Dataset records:
'''

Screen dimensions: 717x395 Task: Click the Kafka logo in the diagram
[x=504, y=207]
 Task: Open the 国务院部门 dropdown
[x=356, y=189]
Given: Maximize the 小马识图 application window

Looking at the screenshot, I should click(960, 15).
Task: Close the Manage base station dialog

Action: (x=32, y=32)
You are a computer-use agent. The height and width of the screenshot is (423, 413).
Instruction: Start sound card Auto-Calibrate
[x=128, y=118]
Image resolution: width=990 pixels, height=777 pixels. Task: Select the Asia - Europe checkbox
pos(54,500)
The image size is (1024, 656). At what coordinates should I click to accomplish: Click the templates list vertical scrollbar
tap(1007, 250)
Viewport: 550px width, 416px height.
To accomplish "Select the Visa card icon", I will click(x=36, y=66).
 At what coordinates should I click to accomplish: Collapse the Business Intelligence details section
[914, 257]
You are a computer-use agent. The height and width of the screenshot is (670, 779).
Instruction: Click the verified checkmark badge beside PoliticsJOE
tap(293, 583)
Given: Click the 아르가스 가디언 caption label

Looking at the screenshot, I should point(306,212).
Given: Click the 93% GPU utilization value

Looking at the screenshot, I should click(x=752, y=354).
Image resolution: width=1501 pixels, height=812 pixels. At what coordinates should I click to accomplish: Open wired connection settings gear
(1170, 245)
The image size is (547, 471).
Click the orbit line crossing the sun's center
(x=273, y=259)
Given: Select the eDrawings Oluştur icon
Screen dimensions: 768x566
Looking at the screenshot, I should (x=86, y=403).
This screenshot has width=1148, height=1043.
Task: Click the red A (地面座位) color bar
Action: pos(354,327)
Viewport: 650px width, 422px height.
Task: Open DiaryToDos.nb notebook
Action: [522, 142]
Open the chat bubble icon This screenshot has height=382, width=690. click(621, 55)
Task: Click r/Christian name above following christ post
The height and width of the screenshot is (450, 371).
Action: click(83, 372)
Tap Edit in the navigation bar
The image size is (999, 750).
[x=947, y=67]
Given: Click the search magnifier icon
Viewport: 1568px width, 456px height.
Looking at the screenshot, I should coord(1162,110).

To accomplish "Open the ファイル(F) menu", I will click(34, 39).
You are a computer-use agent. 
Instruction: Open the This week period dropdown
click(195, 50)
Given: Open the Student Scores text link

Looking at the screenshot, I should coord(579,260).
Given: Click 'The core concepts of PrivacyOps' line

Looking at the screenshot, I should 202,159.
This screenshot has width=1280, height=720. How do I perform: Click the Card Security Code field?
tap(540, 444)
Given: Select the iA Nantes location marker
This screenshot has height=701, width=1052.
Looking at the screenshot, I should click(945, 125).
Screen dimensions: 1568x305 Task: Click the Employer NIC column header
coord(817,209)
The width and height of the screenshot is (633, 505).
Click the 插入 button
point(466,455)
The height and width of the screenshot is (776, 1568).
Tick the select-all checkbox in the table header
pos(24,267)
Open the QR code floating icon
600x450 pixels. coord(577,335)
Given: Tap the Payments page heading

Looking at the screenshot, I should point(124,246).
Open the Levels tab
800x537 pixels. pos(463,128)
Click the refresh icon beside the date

'''

**Required work:** Whenever a line above has the word "computer" in it, copy that line.

**Task output:**
You are a computer-use agent. The height and width of the screenshot is (423, 413).
You are a computer-use agent. The height and width of the screenshot is (670, 779).
You are a computer-use agent. 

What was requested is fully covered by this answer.